The init module performs the following five major tasks:

  1. Processes command line and sets values of internal variables depending on the flags specified by the user.

  2. Opens input and output files.

  3. If a listing file is being generated, writes the Listing Header.

  4. Initializes the Error message module, Symbol table module, Scanner, Directive processing, and other modules by calling the appropriate init routine for each.

Adding Compiler Flags

The command line processor searches the structure swtchtab[] (defined in main.c) to find valid flags or flag prefixes. To add a flag, add the new flag (without the preceeding “(mi”) to swtchtab[]’s initialization, keeping the flags in lexicographic order. Also add a case constant to the initialization. Switch case constants are #define’d constants of the form SW_<flag name in caps>, and appear above the definition of swtchtab. The case constant must be unique but numerical order is not necessary. (i.e., you don’t have to change existing constants, just use the next biggest unused integer.)

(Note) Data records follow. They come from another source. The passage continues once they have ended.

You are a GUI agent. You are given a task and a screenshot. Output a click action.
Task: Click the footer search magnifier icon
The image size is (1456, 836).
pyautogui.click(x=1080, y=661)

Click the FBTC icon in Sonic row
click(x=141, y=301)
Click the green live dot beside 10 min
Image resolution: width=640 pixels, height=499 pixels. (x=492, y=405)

Add the case label SW_<flag name in caps>: to init() (also defined in main.c). Also, add code to process flag and any values that follow the flag. See existing code in init() for examples.

Finish

finish is called at the end of compiler execution to close files, write a compilation summary line to the user’s terminal, and exit.

Debugging

The development compiler supports debug output in the compile process; these are mostly disabled when the preprocessor variable DEBUG is zero, as is done for a release. Most debug output is enabled with a -q or -qq switch. Each of these takes two arguments; the -q 45 8 sets bit mask 8 in flg.dbg[45]. This is tested in the compiler source code with

#if DEBUG
   if( DBGBIT(45,8) ) fprintf( gbl.dbgfil, "debug output\\n" );
#endif

The #if DEBUG test disables this code for a release. The DBGBIT(45,8) macro is shorthand for (flg.dbg[45]&8).

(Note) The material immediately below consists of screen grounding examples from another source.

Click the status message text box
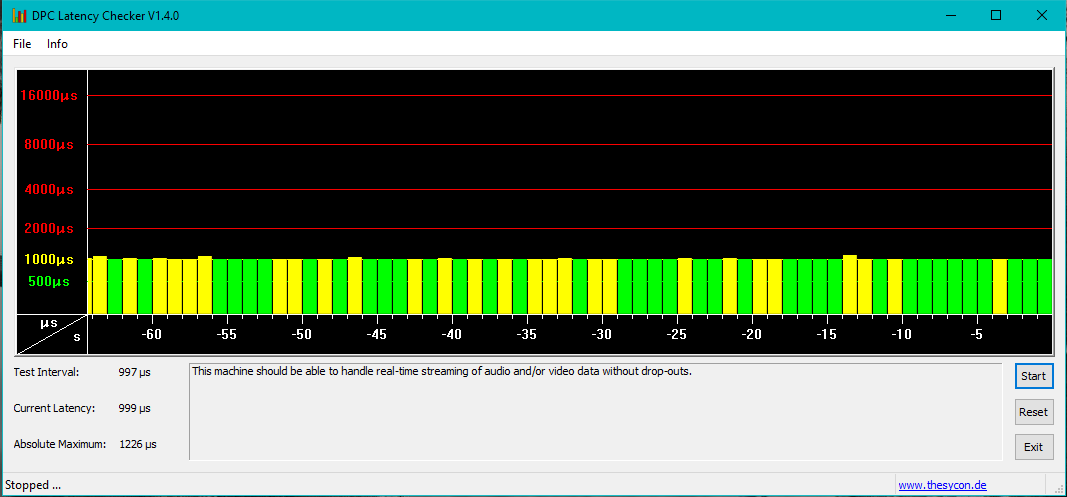Image resolution: width=1067 pixels, height=497 pixels. [x=595, y=412]
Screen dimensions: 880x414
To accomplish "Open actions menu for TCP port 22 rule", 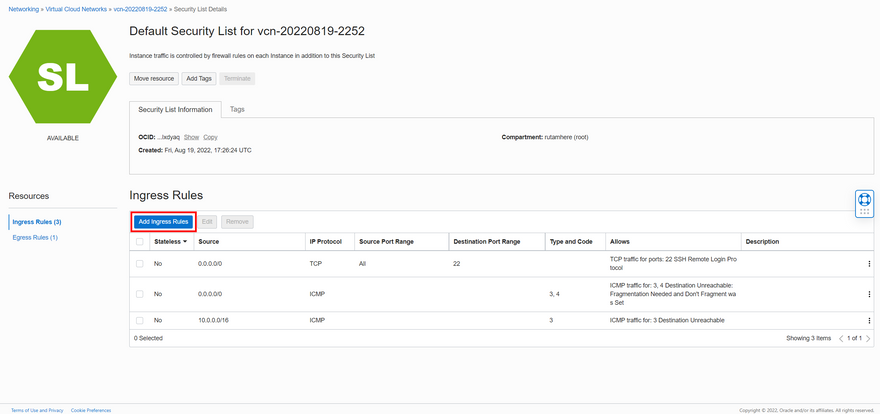I will coord(869,264).
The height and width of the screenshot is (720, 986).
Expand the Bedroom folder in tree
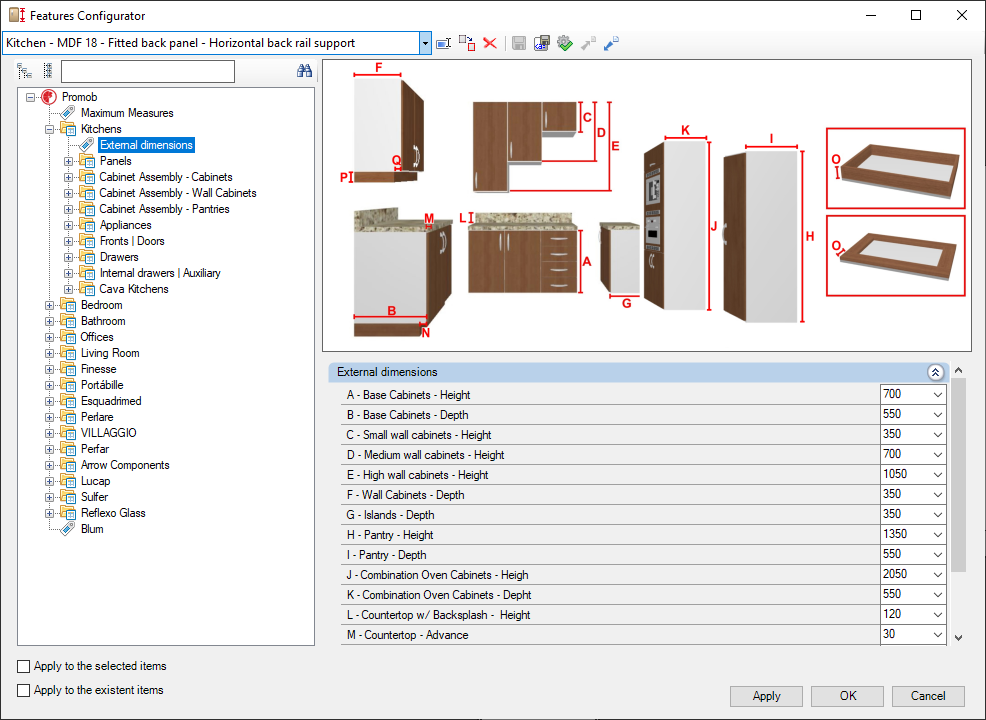(49, 305)
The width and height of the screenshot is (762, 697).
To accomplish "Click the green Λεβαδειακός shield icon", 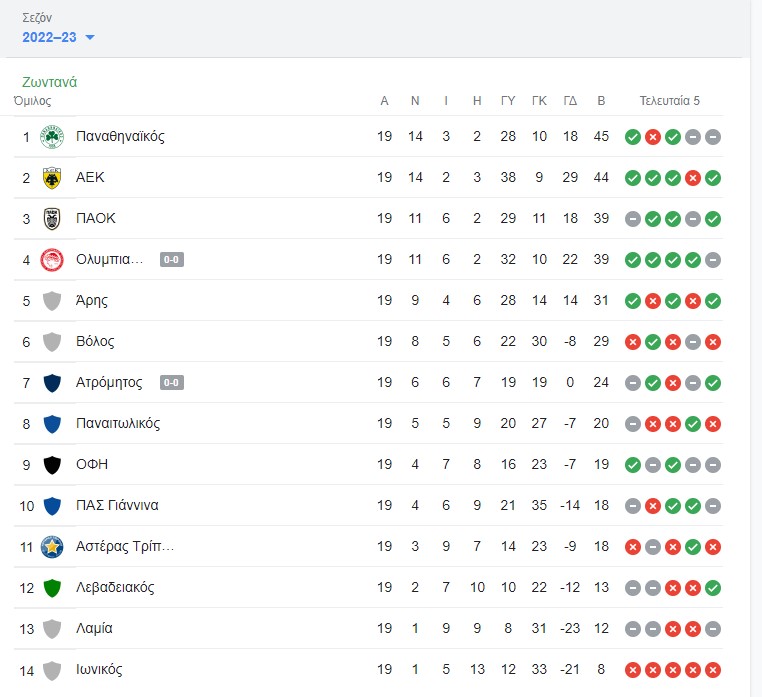I will [x=52, y=588].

Debug output is normally written to gbl.dbgfil, which is normally be opened to the file filename.qdbg by init unless -q 0 1 is specified, which says to open gbl.dbgfil to standard output. Using the compiler driver, debug switches can be set using

-Mq,45,8
-Mq,66,7

where the latter sets bits 1, 2, and 4.

The controller can also generate dumps during compile process. At various points in the controller will appear a line like:

DUMP( "expand" );

This is a preprocessor macro that calls a generic debug dump routine. To enable a dump, you can pass a -qq switch to the compiler like

-qq expand blocks

which will invoke the blocks dump after the expand phase. Multiple phases and multiple dumps can be specified at once, like

-qq expand+optimize blocks
-qq unroll printblocks+sym

which will invoke the blocks dump after both the expand and optimize phases, and will invoke both the printblocks and sym dumps after the unroll phase. Using the driver, these would appear as

-Mqq,expand+optimize,blocks
-Mqq,unroll,printblocks+sym

Specifying all as the phase name will invoke those dump routines after all phases. The list of available phases is available by looking at the source code for the

DUMP( "phase" )

lines, or by looking at the filename.qdbg file for lines something like

{pgf90-linux86-64 after expand
{pgf90-linux86-64 after upper

The dump controller prints out these lines before every active phase, and will generate any dumps after each of these lines. New dump points can be inserted anywhere in the source of the program controller. The list of available dumps is only available by looking at the source code of the program controller; look for the variable dumpnames. New dump names can be added here, and the appropriate dump code added in the switch statement in routine do_debug.